Las imposturas y boutades de Jacopone las trataríamos hoy como síntomas de síndrome postraumático. Pero en aquel paradójico siglo (contradictorio por tenebroso y luminoso a la vez, violento y manso, sórdido y místico), las locuras de Jacopone fueron también tenidas por penitencia ejemplar y desprecio del mundo, “enemigo del alma”. Las gentes sencillas se fueron congregando para oírle censurar vicios y satirizar tropelías de los poderosos, incluido un papa. Tras diez años dando la caña con sus comportamientos anómalos, se hizo “terciario”, de la Orden de los Hermanos y Hermanas de la Penitencia creada por san Francisco y que admitía clérigos y laicos, varones y mujeres, célibes y cónyuges con tal de que se deshicieran de los bienes mal ganados, pagaran deudas, perdonaran a los enemigos y cumpliesen los mandamientos. Quiso ingresar en la Orden de Menores; los frailes recelaban de su extraño proceder, pero Jacopone escribió dos poemas, uno en latín y otro en italiano vulgar que por fin le abrieron las puertas del convento franciscano. De contemptu mundi declama la vanidad del mundo y de los goces efímeros de la Tierra. En el poema escrito en romance despunta genial su rusticidad semi-plebeya, aquella pujanza y franqueza en el sentir –dice Pardo Bazán-, aquella originalidad ardiente y sin freno: “Escuchad, escuchad una nueva locura que a las mientes se me vino. Quisiera estar muerto, porque viví mal. Dejo los goces del mundo y tomo mejor camino. Quiero probar si soy o no soy hombre: negarme a mí mismo y llevar la cruz para hacer locura duradera. Diré cómo ha de ser esta locura: me confundiré y me mezclaré con hombres indoctos, que desbarren, que desbarren con santa insensatez”.
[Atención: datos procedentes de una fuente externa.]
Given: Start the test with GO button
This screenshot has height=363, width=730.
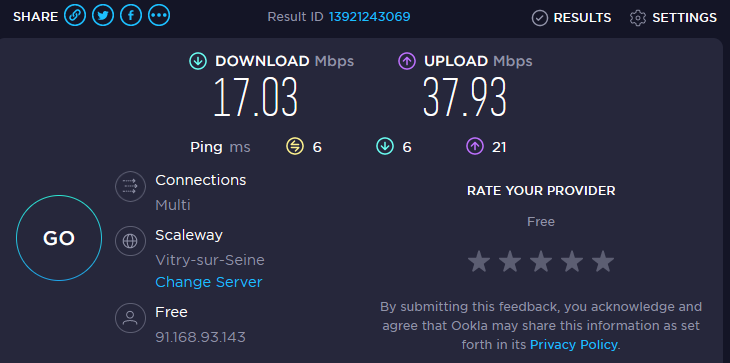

Un misticismo así trasciende toda ciencia, como dirá en sus versos Juan de la Cruz siglos más tarde, aspira a granjearse una contemplación sencilla y directa del misterio tremendo como elevación a la presencia del Creador en su creación. Al borde del quietismo lo sitúa Pardo Bazán. Japopone soslaya los razonamientos alambicados de teólogos y filósofos, sempiternos disputadores; desprecia las grandes cuestiones universitarias que debaten doctores dominicos y franciscanos en París, se olvida de la ciencia natural deficiente que apaga con frases huecas y con pomposas definiciones la sed inextinguible de verdad que abrasa a las almas mejores. Un misticismo así pone los labios en la fuente eterna: el amor, y exige que nos hagamos párvulos para poder entrar en el Reino de los Cielos.

Jacopone, por pura humildad (hoy hablaríamos de “masoquismo”), rehusó el sacerdocio y vagaba por el campo abrazando árboles y rocas. Derramaba abundantes lágrimas y, si le preguntaban por qué se lamentaba, respondía: “Lloro porque el Amor no es amado”.
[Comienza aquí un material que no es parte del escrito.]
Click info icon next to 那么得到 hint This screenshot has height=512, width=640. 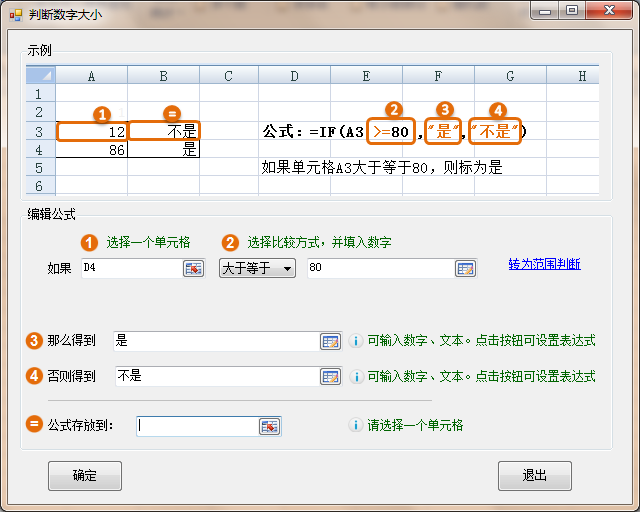click(355, 341)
Hoy desconfiamos con motivo de los “ultramundanos” que nos prometen el Paraíso en el Cielo, más allá de esta vida; y también de quienes nos anuncian el Paraíso en la Utopía, un futuro remoto más allá de todo presente (y de toda presencia libre), un Futuro que nos exige incluso el sacrificio de la realidad (porque “el futuro dura mucho tiempo”, como tituló Althusser su autobiografía). Sin embargo, en el siglo XIII ya se elevaban catedrales góticas siguiendo el modelo de San Denís con sus arcos apuntando al Cielo, sus bóvedas estrelladas y sus luminosas linternas y vidrieras. Ningún siglo representa mejor que el decimotercero (que en algunos aspectos anticipa el Renacimiento) la elevación del espíritu cristiano, tanto en lo emotivo como en lo intelectual, con sus grandes Sumas, que son en lo intelectual lo que las catedrales góticas en lo artístico, su poesía arrebatada y sus rigurosas discusiones lógicas sobre los órdenes de las ideas.
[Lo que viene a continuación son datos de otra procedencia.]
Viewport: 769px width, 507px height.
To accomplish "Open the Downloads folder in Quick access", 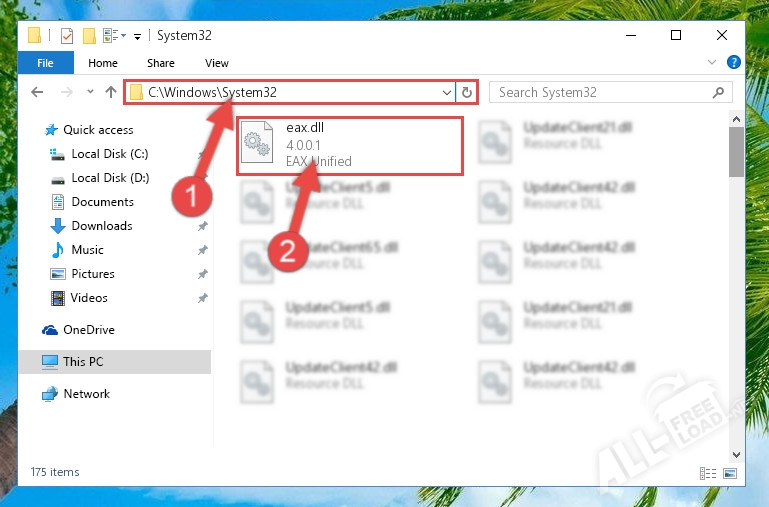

Tal vez por eso Doña Emilia Pardo Bazán (1851-1921) dedicó tantos esfuerzos y horas a estudiar, rescatar y despejar los pensares y sentires de aquellos frailes góticos, simbiosis cristiana de lo greco-romano y lo bárbaro, y por eso consideraba su extenso y doctísimo trabajo sobre San Francisco de Asís y la Europa del siglo XIII (1882) una de sus obras más logradas. Todavía hoy es prueba de la genialidad de la cultísima gallega su capacidad para recrear imaginativamente aquellos tiempos, ambientes y personajes del pasado, su extraordinario dominio de la lengua española y su prodigioso acopio de información histórica y literaria.